Source extract:
◆ ◆ ◆ ◆ ◆ ◆ ◆

Laptop Fuel Cells Approved For Air Carriage
gilgsn writes "According to reports in BusinessWeek, the US Department of Transportation has ruled that a new fuel cell developed by US company Polyfuel can be taken on airplanes. The announcement clears the way for the commercialisation of fuel cells as an alternative to batteries in notebook computers. The use of direct methanol fuel cells on aeroplanes has been questioned as they contain methanol, which is flammable. According to Jim Balcom, Polyfuel's CEO, the US DOT said that a fuel cell designed by his company could be taken into aircraft cabins when it goes on sale because it contains a relatively low concentration of methanol. Fuel cells are viewed as a promising power source in notebook comptuers as they are instantly refuellable (using fuel cartridges) and will power laptops two to three times longer than standard batteries. Full Story." This will be more exciting news when the fuel cells are actually available.
Anything that is powered by oil will be quickly approved as long as Bush is in office, no matter how dangerous.
Instant Karma's gonna get you - John Lennon
Maybe they can be refueled at the lavatory.
33 years old and still making potty jokes. It's sad, really.
I can see it now - all those busines-class air travelers sitting with their laptops open, little puffs of steam bubbling out every few minutes...
That being said:
This could be a boon to the more adventurous computer users. Instead of having to drag a solar pack around, and a bag of spare batteries, a jug of methanol and you'll be set for weeks!
What will the new measurement be - MIPS/liter?
First cars are going to electrical motors, now laptops are using fuel cells. Why not a diesel powered cell phone ?
Next thing you'll tell me is that there is like a tenth planet or something.
Damn slashdot. I used to be a normal person.
"One for you, one for me. One for you..."
One way or another, today's young go-getters are going to end up high on meths. Oh the canadian irony.
-- Proud descendant of semi-nomadic cattle-herders.
Screw the airplane--what about my lap? I mean seriously, an airplane is a lot harder to set aflame than my cordurouys.
---- El diablo esta en mis pantalones! Mire, mire!
of course .... and when your laptop power supply is running low just pop that call button ....
O.M.G -- To think that for all these years, I've been flying in airplanes accompanied by dozens of little 1-ounce TICKING TIME BOMBS in the beverage cart -- each one filled with a FLAMMABLE ethanol mixture!
I'm not stepping onto an airplane again until this situation is fixed!!!
(Hmm... I could offer to dispose of these dangerous articles at no charge to the arlines.)
Geek 2
Geek 3
Geek 2
Geek 1
Geek 3
*** Sound of several minutes of apparent use of tools ***
Geek 1
Geek 2
Geek 3
*** Static (or various moans and cries with a dark voice rambling "Liberate Tuteme Ex Infernus"(sp?) if you're in a marcabre mood.) ***
Hate me!

◆ ◆ ◆ ◆ ◆ ◆ ◆

Recorded data:
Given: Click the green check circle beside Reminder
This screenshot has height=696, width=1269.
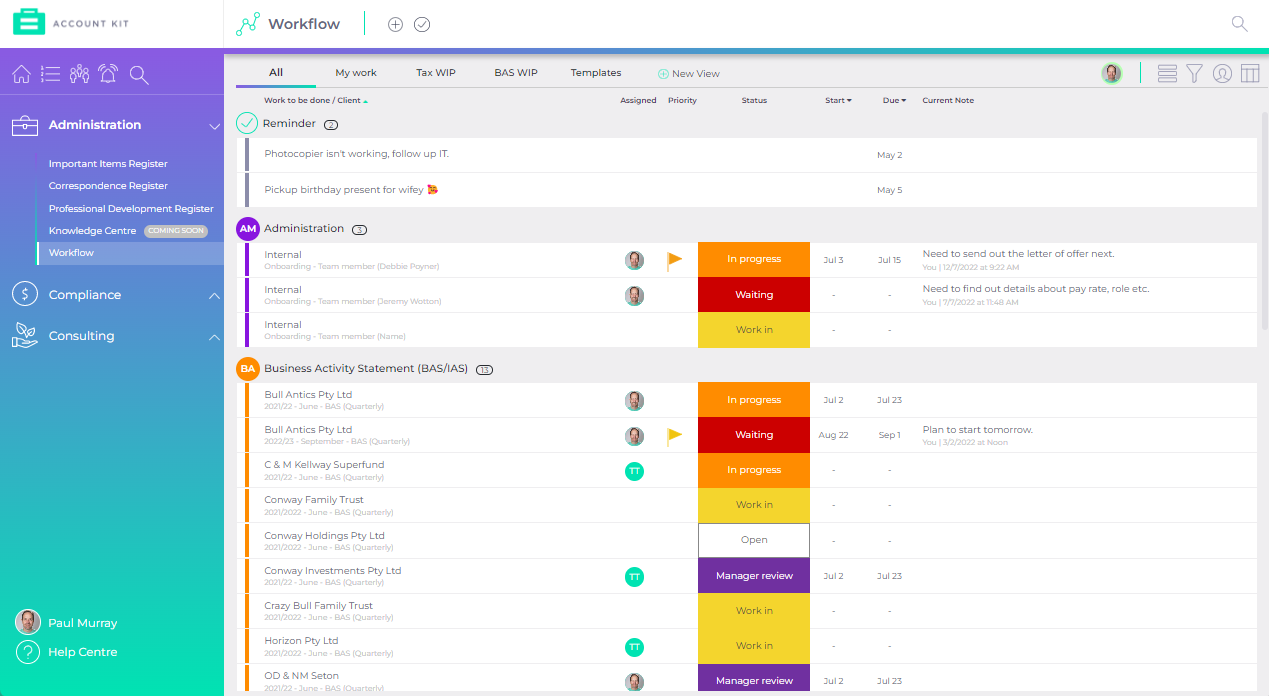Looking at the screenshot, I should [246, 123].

◆ ◆ ◆ ◆ ◆ ◆ ◆

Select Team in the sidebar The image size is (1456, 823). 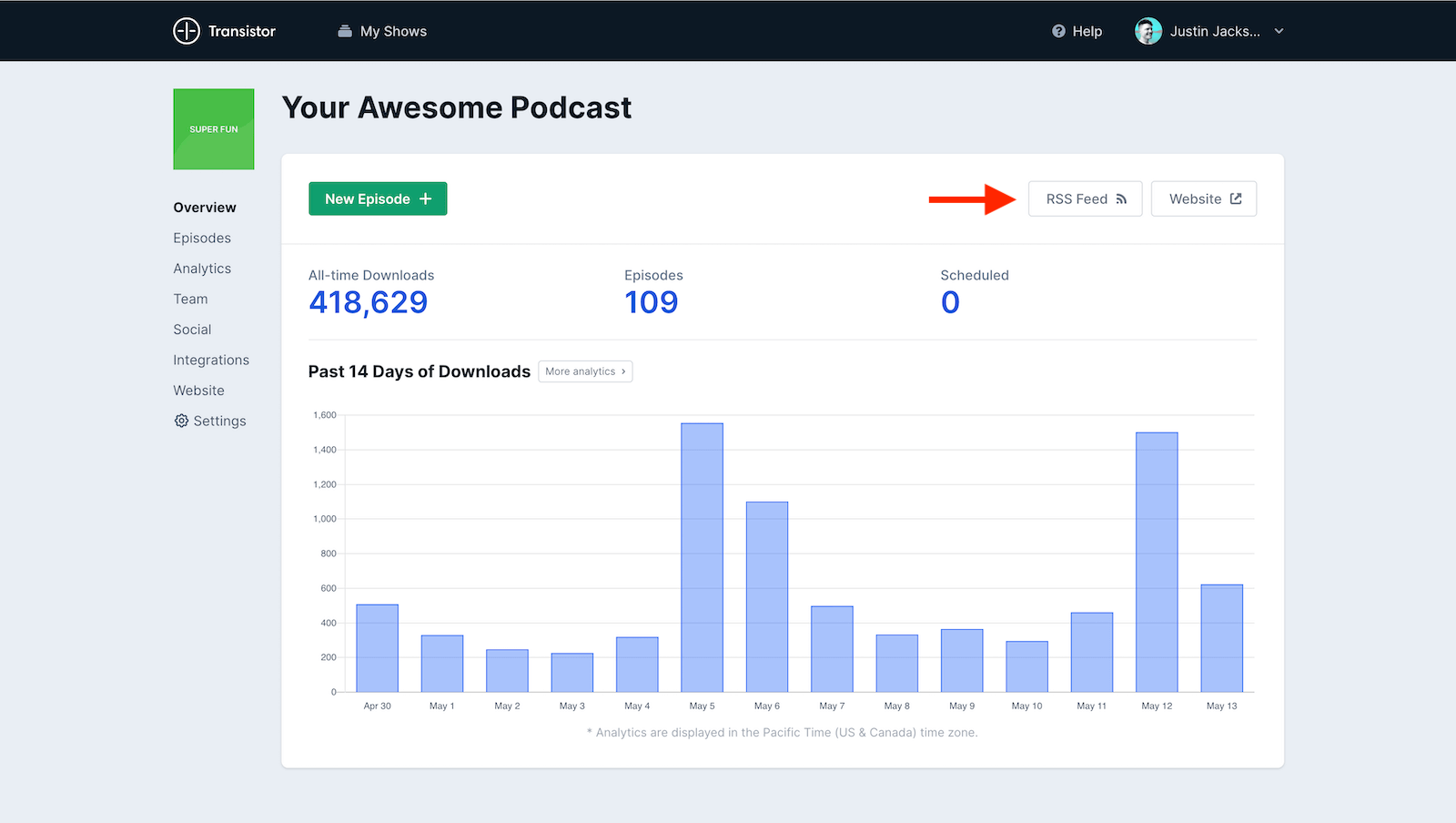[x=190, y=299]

◆ ◆ ◆ ◆ ◆ ◆ ◆

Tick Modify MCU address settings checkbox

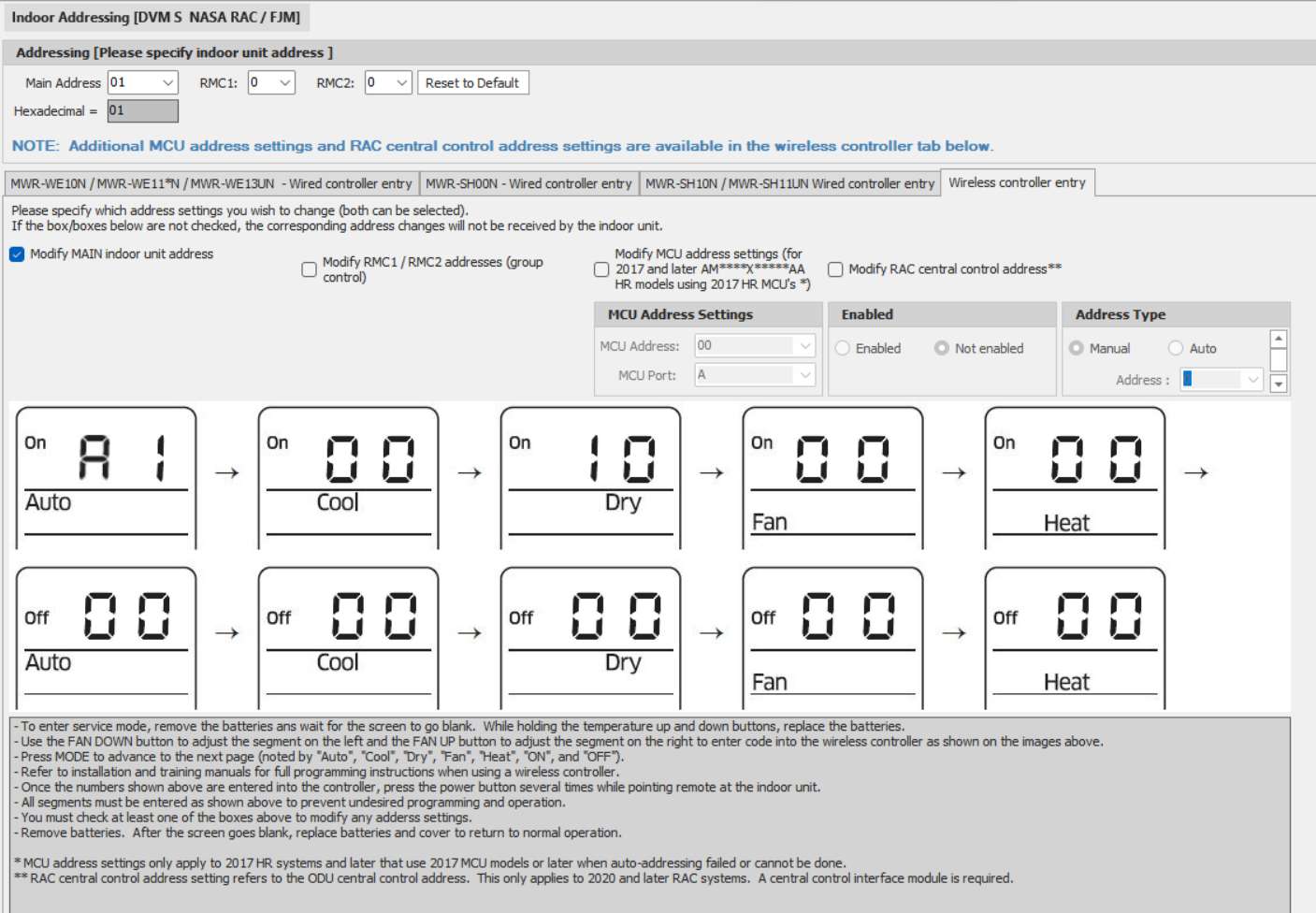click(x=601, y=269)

◆ ◆ ◆ ◆ ◆ ◆ ◆

Problem statement: Pick up the discussion about laptop fuel cells on airplanes where it stops and add a few more lines.

Answer space:
recharge my methanol supply
That gives me a thought...instead of using methanol, how about using methane? Sure, it's a gas, but methane can be used as a fuel, and hey, it's easy to come up with a refill for it.
I pledge allegiance to the flag...
of the Corporate States of America...
You forgot to mention the dangerous cryptography that might be on the laptop. You know it's classifed as a munition under ITAR.
THE HORROR!!!!!
I do what the voices on my console tell me to do.
This is not nearly as disturbing as something I heard the other day.
.
.
The actually sell these little wooden sticks that are tipped with chemicals such that when rubbed against the box the chemicals ignite and, in turn, ignite the wood.
If you think that is bad, they even have special ones that will ignite when rubbed against any number of common items, such as the "zipper" on so-called "Levi's." (Which, I understand, are allowed on aircraft.)
The really amazing part is that these things will slip right past even the most astute airport screener and can be purchased at any grocery store without a special license!
I have heard rumors about a secret type of these things, which I hear are called "matches," though I don't know what it is they are supposed to "match," that are made from chemically treated paper. This type supposedly comes in "books" that are so small they can be easily hidden in the palm of one's hand, and are essentially undetectable.
We live in ghastly days . .
-Peter
PS: Rubbing alcohol doesn't explode, nitwit. Oh, and I don't know where you are from, but where I live "boosting" a car and "jumping" a car are two totally different things.
i have a habit of finishing a soda and twisting the can apartment...
Ah! It was you who twisted my can apartment! I can't live in it any longer because someone twisted the damn aluminum roof right off! *sniff*
I just hope you stay away from my Can Airplane
El Karma: excelente(principalmente la suma de moderación hecha a los comentarios de los usuarios)
I wonder if you could do an emergencey ethanol refill using an airline vodka bottle?
134340: I am not a number. I am a free planet!